→ **Text extract**:

# Implementation of a Spatiotemporal Self-Attention Based LSTNet

## Imports

In [1]:
import pandas as pd
import yfinance as yf
import tensorflow as tf
from sklearn.model_selection import train_test_split
from data_processing import DataProcessor
from models.simple_lstm import SimpleLSTM

## Data Import and formatting

We are looking to work with multivariate time series data, which will be given to us as a 2D shape: # of timesteps x number of variables. We then need to format this data so that we split it into a train and test set, and use a sliding window approach to divide it into sequences. Then take the last x timesteps in every sequence and make those the labels. We will also of course normalize the data with z-score standardization.

First we will load data. Change the below code block to adjust for data source. Included in this code block should be any variable-specific feature extraction that needs to be down, such as calculating returns from price, etc

In [2]:
raw_data = pd.read_csv("DATA/nasdaq100/full/full_non_padding.csv")

#display info about loaded data
raw_data.info()

<class 'pandas.core.frame.DataFrame'>
RangeIndex: 74501 entries, 0 to 74500
Columns: 105 entries, AAL to NDX
dtypes: float64(105)

→ **Dataset records**:
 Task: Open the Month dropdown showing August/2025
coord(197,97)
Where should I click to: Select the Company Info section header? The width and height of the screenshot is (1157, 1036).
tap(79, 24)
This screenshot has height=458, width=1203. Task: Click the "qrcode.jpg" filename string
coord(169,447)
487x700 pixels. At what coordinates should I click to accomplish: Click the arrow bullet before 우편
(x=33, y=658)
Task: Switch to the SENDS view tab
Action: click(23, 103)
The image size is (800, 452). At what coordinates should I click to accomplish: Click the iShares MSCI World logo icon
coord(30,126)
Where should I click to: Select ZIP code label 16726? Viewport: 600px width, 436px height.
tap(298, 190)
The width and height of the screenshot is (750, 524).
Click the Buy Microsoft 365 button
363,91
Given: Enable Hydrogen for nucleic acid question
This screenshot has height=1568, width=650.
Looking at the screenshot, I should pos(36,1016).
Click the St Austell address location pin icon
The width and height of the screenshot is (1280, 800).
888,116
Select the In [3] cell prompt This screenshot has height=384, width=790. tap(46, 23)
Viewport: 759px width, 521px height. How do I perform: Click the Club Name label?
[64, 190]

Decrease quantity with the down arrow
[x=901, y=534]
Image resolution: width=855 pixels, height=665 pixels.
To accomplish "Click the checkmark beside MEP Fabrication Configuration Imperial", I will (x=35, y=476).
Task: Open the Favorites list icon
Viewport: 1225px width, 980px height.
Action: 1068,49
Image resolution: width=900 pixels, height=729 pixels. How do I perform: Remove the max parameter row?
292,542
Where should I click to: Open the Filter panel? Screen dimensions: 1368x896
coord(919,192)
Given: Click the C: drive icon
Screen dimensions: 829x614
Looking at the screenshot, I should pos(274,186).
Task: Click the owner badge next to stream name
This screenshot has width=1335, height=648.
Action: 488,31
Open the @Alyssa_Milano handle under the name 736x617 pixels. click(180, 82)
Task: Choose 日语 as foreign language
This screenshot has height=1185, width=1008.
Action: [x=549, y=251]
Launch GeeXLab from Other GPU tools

→ **Problems to work on**:
• A. In the LSTNet notebook, what method is used to normalize the data?
• B. Copy the stretch of the LSTNet notebook from "#display info about" through "dtypes: float64(105)" word for word.
• C. Write the next part of the LSTNet notebook, picking up right after its last line.

→ **The responses**:
• A. Z-score standardization.

• B.
#display info about loaded data
raw_data.info()

<class 'pandas.core.frame.DataFrame'>
RangeIndex: 74501 entries, 0 to 74500
Columns: 105 entries, AAL to NDX
dtypes: float64(105)

• C.
memory usage: 59.7 MB


Then we do a train/test split, create sequences with sliding window, normalize data, and designate labels(what we are trying to predict). 

One question here is whether to normalize the target values. In other words, should we normalize data and then split the time series in to features and labels, or split first and then only normalize features. From past work, I have seen better Mean Average Percent Error (MAPE) by doing the former, but intuition says it shouldn't matter.

We also need to deal with missing values. For now, we will just drop the rows (timesteps) that have missing values but I think we should further consider the effects of this later down the line.

In [3]:
train_data, test_data = train_test_split(raw_data, test_size=0.2, shuffle=False) #it is imporant the data is not shuffled here, since this is time series data

train_data.dropna(inplace=True)
test_data.dropna(inplace=True)

train_sequences = DataProcessor.zscore_standardization(DataProcessor.sliding_window_sequence(train_data, 20))
test_sequences = DataProcessor.zscore_standardization(DataProcessor.sliding_window_sequence(test_data, 20))

train_x, train_y = DataProcessor.sequence_target_split(train_sequences, target_size=1)
test_x, test_y = DataProcessor.sequence_target_split(test_sequences, target_size=1)

We then need to convert this multiIndex DataFrame we have into a 3 dimensional numpy to feed into the model. Each of x_train, x_test, y_train, y_test will have the 3D shape num_sequences x timesteps_per_sequence x num_variables. For our y-values, we will only predict one timestep in the future for now, for simplicity's sake.

In [4]:
x_train = DataProcessor.fold_sequences(train_x)
x_test = DataProcessor.fold_sequences(test_x)
y_train = DataProcessor.fold_sequences(train_y)
y_test = DataProcessor.fold_sequences(test_y)

print(x_train.shape)
print(x_test.shape)
print(y_train.shape)
print(y_test.shape)

(9686, 19, 105)
(1948, 19, 105)
(9686, 105)
(1948, 105)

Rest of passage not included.